Recently I try to make use of the department cluster to do parallel computing in R
. The cluster system is manged by SGE
. OpenMPI
has been installed and passed the installation test.
I submit my query to the cluster via qsub
command. In the script, I specify the number of node I want to use via the following command.
#PBS -l nodes=2:ppn=24
(two nodes with 24 threads each)
Then, mpirun -np 1 R --slave -f test.R
I have checked $PBS_NODEFILE
afterwards. Two nodes are allocated as I wish. I could find two nodes' names node1, node2
and each of them appears 24 times.
The content of ``test.R` is listed as follows.
library(Rmpi)
library(snow)
cl <- makeCluster(41,type="MPI")
clusterCall(cl, function() Sys.info()[c("nodename","machine")])
stopCluster(cl)
mpi.quit()
The output of clusterCall()
is quite disappointing. There is only one node's name node1
which appears 41 times. This is definitely wrong since there are only 24 threads on node1
. It seems that my R
script only finds one node or even one thread out of it. I just wonder what is the right way to construct a MPI
cluster?
First of all, your cluster is definitely not managed by SGE even if the latter is installed. SGE doesn't understand the #PBS
sentinel in the job files and it doesn't export the PBS_NODEFILE
environment variable (most environment variables that SGE exports start with SGE_
). It also won't accept the nodes=2:ppn=24
resource request as the distribution of the slots among the allocated nodes is controlled by the specified parallel environment. What you have is either PBS Pro or Torque. But SGE names the command line utilities the same and qsub
takes more or less the same arguments, which probably is why you think it is SGE that you have.
The problem you describe usually occurs if Open MPI is not able to properly obtain the node list from the environment, e.g. if it wasn't compiled with support for PBS Pro/Torque. In that case, it will start all MPI processes on the node on which mpirun
was executed.

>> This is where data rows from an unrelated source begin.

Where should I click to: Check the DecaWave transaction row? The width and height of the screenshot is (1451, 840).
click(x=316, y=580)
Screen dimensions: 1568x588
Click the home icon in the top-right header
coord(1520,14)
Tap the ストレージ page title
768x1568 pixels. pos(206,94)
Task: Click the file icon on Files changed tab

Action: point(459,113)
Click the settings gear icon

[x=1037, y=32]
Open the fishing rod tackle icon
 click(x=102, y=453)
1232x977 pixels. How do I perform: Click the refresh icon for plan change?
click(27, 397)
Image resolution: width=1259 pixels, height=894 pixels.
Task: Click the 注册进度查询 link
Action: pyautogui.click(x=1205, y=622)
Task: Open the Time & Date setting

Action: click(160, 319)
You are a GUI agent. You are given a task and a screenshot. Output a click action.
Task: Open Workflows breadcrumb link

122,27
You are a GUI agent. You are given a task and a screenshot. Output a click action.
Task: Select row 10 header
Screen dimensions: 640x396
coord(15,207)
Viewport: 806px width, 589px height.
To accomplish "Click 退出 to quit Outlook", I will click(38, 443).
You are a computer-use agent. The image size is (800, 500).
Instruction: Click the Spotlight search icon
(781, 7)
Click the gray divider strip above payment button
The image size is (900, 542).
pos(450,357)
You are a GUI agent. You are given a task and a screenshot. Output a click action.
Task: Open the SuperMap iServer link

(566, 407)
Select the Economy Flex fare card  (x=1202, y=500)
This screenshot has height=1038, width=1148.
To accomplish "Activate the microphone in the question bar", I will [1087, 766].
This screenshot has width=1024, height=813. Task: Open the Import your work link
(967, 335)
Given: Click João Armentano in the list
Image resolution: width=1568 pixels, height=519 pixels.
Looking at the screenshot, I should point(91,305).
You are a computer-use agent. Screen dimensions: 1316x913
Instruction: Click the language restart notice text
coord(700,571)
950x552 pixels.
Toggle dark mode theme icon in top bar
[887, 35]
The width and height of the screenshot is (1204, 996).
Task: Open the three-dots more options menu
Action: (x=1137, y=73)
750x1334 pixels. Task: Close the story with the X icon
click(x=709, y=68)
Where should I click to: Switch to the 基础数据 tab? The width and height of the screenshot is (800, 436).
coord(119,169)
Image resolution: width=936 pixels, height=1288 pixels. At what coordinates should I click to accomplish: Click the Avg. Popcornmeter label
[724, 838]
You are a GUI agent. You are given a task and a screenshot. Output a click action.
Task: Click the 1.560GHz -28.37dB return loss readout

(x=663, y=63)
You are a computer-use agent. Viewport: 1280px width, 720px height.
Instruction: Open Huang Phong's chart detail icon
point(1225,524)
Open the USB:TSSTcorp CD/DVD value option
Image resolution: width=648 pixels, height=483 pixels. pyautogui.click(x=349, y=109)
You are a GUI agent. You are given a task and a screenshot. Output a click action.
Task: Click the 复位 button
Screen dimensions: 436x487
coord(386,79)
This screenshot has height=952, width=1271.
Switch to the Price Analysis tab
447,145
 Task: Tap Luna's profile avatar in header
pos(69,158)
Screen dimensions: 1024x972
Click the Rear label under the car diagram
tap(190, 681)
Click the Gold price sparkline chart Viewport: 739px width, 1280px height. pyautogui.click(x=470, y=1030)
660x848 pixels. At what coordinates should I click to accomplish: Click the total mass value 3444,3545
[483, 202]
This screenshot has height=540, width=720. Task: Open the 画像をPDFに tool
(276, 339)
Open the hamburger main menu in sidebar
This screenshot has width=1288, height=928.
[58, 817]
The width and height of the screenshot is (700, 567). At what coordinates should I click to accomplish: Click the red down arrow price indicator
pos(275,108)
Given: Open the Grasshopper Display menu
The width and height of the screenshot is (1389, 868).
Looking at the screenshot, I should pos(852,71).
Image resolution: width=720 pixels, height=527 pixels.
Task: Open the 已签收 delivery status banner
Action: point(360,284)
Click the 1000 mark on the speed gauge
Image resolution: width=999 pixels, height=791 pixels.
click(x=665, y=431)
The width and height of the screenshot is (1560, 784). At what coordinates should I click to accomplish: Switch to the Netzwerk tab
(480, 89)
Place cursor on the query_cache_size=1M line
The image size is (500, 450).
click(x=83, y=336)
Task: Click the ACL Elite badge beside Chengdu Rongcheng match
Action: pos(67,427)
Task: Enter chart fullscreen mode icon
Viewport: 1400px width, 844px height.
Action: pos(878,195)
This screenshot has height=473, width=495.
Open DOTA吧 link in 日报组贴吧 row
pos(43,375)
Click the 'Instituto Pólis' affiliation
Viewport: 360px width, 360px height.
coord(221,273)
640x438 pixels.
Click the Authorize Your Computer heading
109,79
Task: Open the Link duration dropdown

Check that the proper RAS module was compiled by running:
ompi_info | grep ras
It should list the various RAS modules and among them should be one called tm
:
...
MCA ras: tm (MCA v2.0, API v2.0, Component v1.6.5)
...
If the tm
module is not listed, then Open MPI will not automatically obtain the node list and the hostfile must be explicitly specified:
mpiexec ... -machinefile $PBS_NODEFILE ...
Under PBS Pro/Torque, Open MPI also needs the tm
PLM module. The lack of that module will prevent Open MPI from using the TM API to remotely launch the processes on the second node and it will therefore fall back to using SSH. In such case, you should make sure that passwordless SSH login, e.g. one using public key authentication, is possible from each cluster node into each other node.
Your first step in solving the issue is to check for the presence of the correct modules as shown above. If the modules are there, you should launch hostname
under mpiexec
and check if that works, e.g.:
#PBS -l nodes=2:ppn=24
echo "Allocated nodes:"
cat $PBS_NODEFILE
echo "MPI nodes:"
mpiexec --mca ras_base_display_alloc 1 hostname
then compare the two lists and also examine the ALLOCATED NODES
block. The lists should be more or less equal and both nodes should be shown in the allocated nodes table with 24 slots per node (cf. Num slots
). If the second list contains only one hostname, then Open MPI is not able to properly obtain the hostfile because something is preventing the tm
modules (given that they do exist) from initialising or being selected. This could either be the system-wide Open MPI configuration or some other RAS module having higher priority. Passing --mca ras_base_verbose 10
to mpiexec
helps in determining if that is the case.